On Tue, 27 Aug 2024 07:20:27 GMT, David Holmes <dhol...@openjdk.org> wrote:

>> src/hotspot/share/classfile/javaClasses.cpp line 588:
>> 
>>> 586:     size_t utf8_len = static_cast<size_t>(length);
>>> 587:     const char* base = UNICODE::as_utf8(position, utf8_len);
>>> 588:     Symbol* sym = SymbolTable::new_symbol(base, 
>>> checked_cast<int>(utf8_len));
>> 
>> With the current limitations of checked_cast(), we would also need to check 
>> if the result is negative on 32-bit platforms, because then size_t and int 
>> will be the same size, and checked_cast will never complain.
>
> I'm trying to reason if on 32-bit we could even create a large enough string 
> for this to be a problem?
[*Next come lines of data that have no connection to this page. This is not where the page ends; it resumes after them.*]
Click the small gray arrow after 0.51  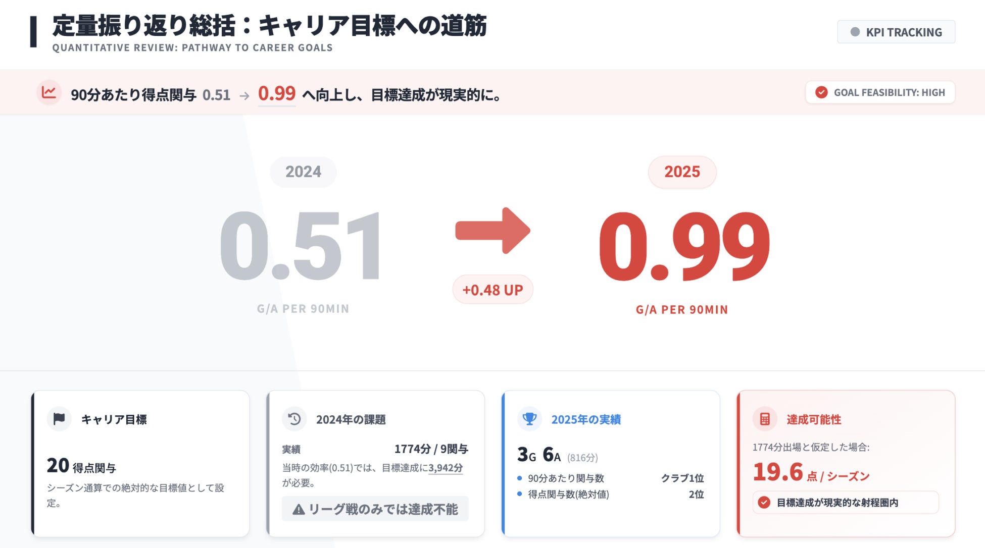(244, 96)
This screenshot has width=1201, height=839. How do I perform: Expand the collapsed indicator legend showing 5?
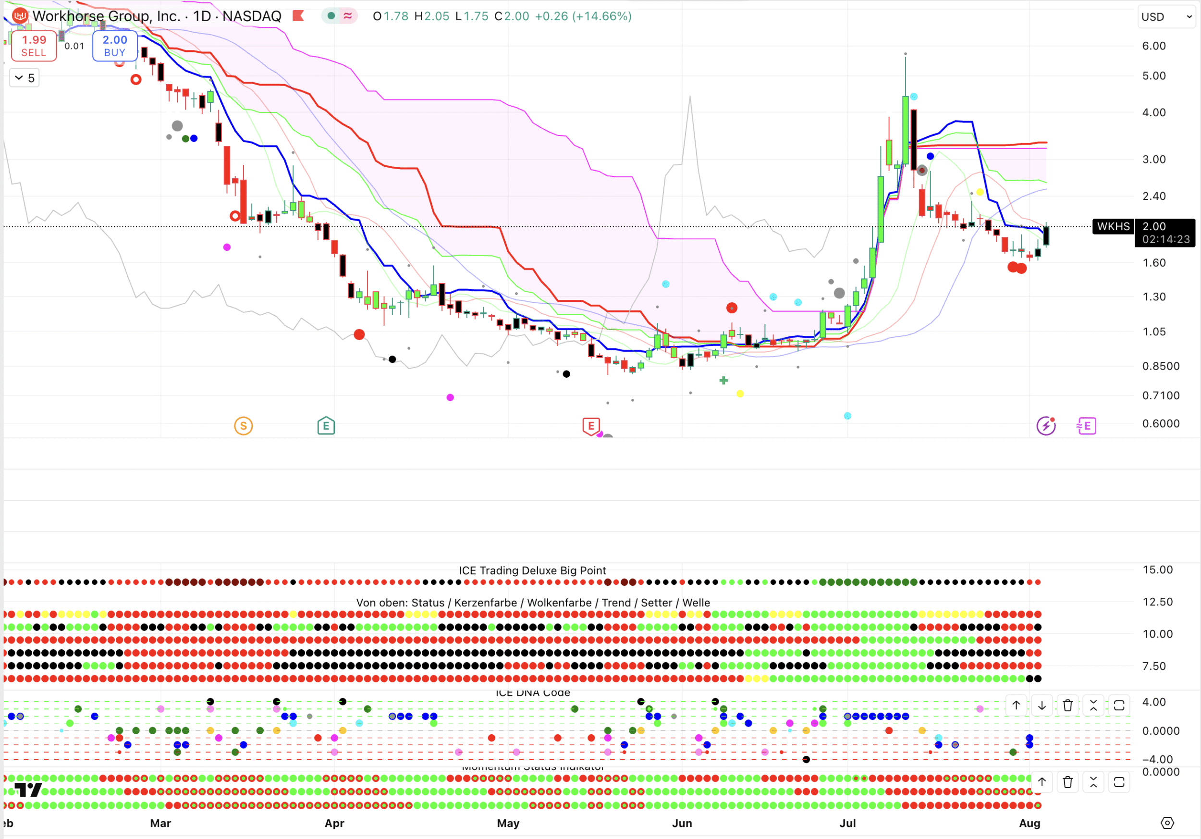[x=25, y=78]
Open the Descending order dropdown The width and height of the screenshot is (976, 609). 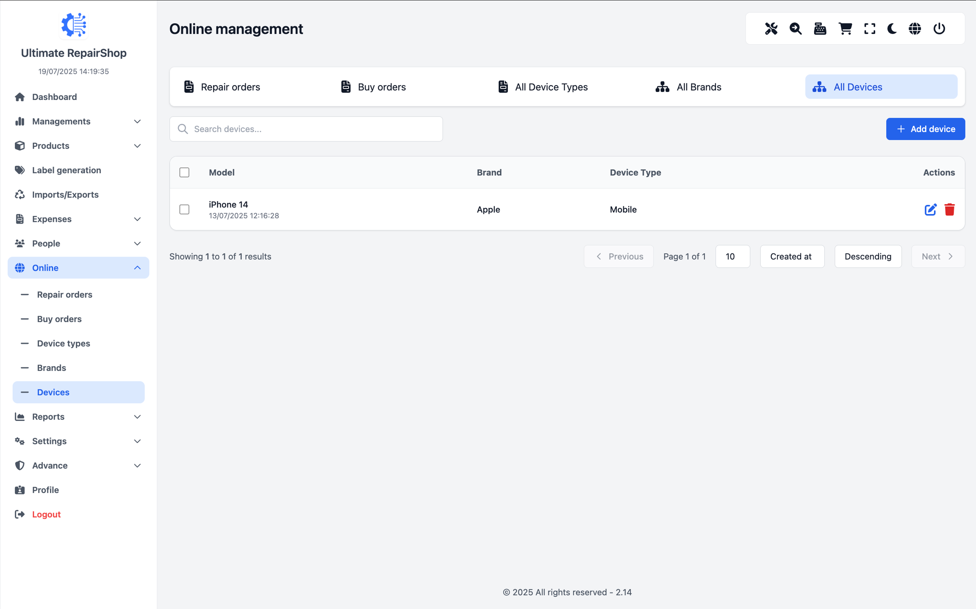pyautogui.click(x=868, y=256)
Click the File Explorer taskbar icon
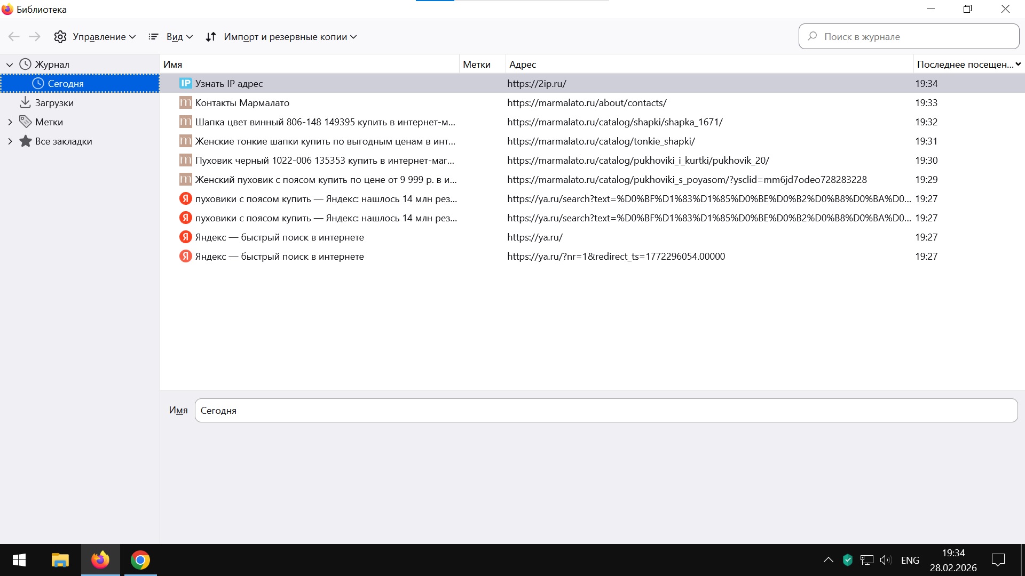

Once we have the giant string `as_utf8` will have 
> to allocate an array that is just as large if not larger. So for overflow to 
> be an issue we need a string of length INT_MAX - which is limited to 2GB and 
> then we have to allocate a resource array of 2GB as well. So we need to have 
> allocated 4GB which is our entire address space on 32-bit. So I don't think 
> we can ever hit a problem on 32-bit where the size_t utf8 length would 
> convert to a negative int.

I think the Java string would only need to be INT_MAX/3 in length, if all the 
characters require surrogate encoding.